In the manufacture of consumer packages for liquid contents such as milk, juice or the like, use is often made of a flexible laminate comprising layers of paper and plastics. In one prior art type of packaging machine, the packaging laminate is supplied in web form. The machine--under continuous advancement of the laminate--progressively reforms the laminate into a tube which is filled with the desired contents, transversely sealed and cut off in the sealing zones for the formation of individual, liquid-tight package containers. In connection with the transverse sealing, forming processing of the packaging material tube also takes place so that its substantially circular cross-sectional configuration is converted into a quadrilateral, preferably rectangular, cross-sectional configuration. This forming process takes place using pairwise cooperating flaps which are U-shaped in cross-section and which are pivotal between an open position and a closed position in which they together surround a portion of the laminate tube and cause the tube to assume the desired quadrilateral cross-sectional configuration. Each packaging machine comprises at least two pairs of flaps which, in addition to the above-mentioned operative movements between open and closed positions, are also reciprocated along the packaging material tube so that they alternatingly surround a portion of the packaging material tube and progressively displace it downwardly.

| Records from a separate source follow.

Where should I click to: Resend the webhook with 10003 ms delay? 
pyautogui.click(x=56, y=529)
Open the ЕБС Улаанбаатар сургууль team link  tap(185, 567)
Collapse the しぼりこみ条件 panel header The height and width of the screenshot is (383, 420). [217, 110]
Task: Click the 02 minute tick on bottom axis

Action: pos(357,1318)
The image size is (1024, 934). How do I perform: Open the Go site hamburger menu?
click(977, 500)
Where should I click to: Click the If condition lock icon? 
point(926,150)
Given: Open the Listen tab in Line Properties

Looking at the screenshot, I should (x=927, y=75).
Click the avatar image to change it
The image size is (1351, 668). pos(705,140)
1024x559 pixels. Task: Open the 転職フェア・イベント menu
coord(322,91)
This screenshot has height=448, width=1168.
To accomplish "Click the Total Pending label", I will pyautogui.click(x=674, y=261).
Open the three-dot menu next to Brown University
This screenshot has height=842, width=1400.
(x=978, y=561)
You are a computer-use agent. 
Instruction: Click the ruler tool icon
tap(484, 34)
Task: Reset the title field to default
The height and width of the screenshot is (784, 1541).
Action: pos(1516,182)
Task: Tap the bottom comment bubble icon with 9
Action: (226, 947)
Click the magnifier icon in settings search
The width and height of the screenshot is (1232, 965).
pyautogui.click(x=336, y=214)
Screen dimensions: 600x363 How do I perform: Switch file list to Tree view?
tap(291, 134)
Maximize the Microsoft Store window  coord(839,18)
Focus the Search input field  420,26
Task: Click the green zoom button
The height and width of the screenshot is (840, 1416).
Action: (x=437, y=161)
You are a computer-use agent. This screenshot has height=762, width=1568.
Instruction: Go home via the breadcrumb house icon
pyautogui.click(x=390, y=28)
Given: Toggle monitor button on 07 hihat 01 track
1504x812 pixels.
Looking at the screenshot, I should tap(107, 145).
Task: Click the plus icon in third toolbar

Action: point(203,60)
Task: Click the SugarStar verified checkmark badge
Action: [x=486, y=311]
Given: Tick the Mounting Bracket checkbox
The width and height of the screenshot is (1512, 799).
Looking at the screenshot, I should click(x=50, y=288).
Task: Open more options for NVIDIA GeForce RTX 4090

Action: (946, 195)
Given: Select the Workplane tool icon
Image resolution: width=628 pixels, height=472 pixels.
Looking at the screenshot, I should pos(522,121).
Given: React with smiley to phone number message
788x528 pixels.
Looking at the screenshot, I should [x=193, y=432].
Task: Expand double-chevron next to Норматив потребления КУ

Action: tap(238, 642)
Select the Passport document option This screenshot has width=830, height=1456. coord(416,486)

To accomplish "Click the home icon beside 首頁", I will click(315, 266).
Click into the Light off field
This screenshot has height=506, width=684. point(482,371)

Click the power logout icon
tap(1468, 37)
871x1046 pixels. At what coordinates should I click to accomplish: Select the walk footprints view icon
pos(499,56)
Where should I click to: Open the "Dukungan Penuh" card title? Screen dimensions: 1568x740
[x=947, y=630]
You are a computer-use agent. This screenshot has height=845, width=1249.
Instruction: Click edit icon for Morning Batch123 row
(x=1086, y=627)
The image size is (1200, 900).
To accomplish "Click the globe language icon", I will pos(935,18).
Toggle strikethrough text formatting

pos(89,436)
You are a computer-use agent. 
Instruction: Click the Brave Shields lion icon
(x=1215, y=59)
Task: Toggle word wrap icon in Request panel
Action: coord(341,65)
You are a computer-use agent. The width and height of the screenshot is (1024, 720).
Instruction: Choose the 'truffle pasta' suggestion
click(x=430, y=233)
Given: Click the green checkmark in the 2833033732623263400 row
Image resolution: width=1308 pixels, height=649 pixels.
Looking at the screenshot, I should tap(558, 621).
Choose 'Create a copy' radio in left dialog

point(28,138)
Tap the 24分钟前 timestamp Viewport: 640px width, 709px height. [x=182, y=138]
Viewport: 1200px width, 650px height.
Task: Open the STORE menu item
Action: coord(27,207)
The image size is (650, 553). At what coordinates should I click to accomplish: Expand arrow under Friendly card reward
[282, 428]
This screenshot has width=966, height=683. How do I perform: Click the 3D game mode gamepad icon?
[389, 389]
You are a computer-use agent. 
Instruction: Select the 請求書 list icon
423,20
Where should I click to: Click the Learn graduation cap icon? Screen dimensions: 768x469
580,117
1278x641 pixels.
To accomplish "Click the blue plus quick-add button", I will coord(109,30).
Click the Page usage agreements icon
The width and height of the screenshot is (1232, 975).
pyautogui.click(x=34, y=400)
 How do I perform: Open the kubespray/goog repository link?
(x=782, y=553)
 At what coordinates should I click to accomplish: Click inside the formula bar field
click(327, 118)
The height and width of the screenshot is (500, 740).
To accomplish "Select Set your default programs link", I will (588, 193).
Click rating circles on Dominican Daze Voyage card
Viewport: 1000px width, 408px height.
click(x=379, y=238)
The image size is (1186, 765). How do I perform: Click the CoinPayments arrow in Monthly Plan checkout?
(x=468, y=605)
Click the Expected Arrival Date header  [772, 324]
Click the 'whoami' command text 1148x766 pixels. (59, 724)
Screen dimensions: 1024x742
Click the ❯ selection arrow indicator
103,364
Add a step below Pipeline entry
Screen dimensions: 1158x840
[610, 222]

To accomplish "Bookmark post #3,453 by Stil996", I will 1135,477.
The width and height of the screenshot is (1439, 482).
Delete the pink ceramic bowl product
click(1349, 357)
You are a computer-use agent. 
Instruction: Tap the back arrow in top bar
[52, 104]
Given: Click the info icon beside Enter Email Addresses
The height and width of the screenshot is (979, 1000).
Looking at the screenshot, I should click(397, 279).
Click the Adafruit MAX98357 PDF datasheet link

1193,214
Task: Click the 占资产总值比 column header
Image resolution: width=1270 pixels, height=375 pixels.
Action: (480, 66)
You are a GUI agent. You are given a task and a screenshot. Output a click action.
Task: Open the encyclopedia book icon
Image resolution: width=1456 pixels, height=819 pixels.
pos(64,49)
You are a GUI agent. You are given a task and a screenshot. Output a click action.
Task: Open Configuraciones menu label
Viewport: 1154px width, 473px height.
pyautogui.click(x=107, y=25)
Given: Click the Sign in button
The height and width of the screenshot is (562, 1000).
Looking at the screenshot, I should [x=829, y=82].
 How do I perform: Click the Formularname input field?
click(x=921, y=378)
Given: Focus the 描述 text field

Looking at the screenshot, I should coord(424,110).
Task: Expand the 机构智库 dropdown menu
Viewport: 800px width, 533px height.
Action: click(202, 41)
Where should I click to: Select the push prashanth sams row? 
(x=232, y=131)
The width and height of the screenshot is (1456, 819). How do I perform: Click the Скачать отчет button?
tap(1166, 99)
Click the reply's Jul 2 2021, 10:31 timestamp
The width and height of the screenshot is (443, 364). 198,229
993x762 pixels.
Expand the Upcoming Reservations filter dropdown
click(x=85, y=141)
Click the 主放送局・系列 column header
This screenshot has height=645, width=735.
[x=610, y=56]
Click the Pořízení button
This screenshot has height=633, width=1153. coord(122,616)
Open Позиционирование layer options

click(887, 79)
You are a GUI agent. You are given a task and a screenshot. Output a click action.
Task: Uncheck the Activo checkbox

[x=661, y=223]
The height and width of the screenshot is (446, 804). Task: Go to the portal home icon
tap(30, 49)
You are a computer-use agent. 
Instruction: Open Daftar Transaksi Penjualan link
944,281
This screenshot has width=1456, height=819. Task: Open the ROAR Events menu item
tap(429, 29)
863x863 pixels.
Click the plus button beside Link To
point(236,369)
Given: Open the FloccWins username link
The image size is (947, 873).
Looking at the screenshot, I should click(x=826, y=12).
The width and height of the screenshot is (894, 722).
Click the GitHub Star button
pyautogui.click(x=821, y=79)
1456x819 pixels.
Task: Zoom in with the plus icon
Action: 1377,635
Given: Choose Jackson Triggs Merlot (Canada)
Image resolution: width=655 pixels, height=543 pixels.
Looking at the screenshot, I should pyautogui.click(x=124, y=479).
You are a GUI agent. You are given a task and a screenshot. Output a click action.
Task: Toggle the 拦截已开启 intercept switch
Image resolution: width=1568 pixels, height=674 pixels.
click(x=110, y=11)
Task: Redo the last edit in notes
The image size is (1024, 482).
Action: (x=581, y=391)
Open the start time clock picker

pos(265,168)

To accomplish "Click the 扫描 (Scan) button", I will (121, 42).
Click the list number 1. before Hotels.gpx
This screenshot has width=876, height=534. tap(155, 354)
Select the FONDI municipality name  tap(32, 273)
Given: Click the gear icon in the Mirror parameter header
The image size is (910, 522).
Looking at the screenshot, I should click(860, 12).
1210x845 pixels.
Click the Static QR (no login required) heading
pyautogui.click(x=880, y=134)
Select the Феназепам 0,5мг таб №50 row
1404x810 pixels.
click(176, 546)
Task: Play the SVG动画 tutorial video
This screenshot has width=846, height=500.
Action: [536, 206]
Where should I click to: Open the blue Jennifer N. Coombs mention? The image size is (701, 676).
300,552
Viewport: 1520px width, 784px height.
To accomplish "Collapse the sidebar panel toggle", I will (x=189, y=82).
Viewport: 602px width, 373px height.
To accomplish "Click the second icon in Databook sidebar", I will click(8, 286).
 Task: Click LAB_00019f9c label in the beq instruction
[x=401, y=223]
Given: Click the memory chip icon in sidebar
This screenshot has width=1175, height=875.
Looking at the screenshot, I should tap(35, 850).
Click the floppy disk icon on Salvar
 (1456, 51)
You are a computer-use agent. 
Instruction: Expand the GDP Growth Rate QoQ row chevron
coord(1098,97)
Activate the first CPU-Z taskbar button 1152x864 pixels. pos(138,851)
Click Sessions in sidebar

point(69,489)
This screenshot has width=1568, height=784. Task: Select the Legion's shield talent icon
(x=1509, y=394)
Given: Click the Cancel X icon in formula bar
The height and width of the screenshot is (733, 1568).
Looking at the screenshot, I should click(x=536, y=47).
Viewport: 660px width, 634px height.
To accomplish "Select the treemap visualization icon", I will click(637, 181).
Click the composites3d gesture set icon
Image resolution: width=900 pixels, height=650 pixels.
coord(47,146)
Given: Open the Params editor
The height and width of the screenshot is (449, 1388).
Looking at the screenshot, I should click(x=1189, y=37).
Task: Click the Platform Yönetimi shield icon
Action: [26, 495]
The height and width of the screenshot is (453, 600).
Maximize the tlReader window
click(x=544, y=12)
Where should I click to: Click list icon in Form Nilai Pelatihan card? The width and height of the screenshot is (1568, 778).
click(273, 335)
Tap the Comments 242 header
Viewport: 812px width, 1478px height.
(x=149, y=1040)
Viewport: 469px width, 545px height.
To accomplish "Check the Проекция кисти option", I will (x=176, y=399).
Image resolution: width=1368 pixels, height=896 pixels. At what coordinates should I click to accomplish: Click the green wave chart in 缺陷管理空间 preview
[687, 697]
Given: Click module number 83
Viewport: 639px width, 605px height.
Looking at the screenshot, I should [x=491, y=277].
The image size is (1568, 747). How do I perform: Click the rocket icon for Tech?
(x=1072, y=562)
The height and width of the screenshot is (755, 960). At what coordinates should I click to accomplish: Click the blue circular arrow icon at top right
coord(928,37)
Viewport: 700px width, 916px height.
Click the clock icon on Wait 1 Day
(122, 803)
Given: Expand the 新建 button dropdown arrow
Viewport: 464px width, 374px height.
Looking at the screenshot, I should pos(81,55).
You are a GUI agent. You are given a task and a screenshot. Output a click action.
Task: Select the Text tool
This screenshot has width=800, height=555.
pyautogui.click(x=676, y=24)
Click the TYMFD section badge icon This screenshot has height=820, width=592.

In the manufacture of package containers using the above method, it has been found that, in certain types of packaging laminates, pinch or clamp deformation occasionally occurs in the packaging material tube. When the flaps are pivoted from the open to the closed position, the tube is pinched between the shanks of the U-shaped flaps, which gives the packaging laminate longitudinal, sharp creases and, on occasions, also causes the plastic layer of the packaging laminate to be damaged so that leakage occurs. Naturally, this is undesirable and may, in addition, in the manufacture of sterile package containers, cause sterility in the interior of the packaging laminate tube to be breached so that a risk of infection to the packed contents arises.
Many attempts have previously been made to obviate the above-outlined problem, for example by coating the inside of the flaps with a low friction material in order that the packaging laminate may more readily slide into the U-shaped recesses of the flaps and is not pinched between the flaps. However, despite this and other attempts to solve this problem, no satisfactory solution has hitherto been presented.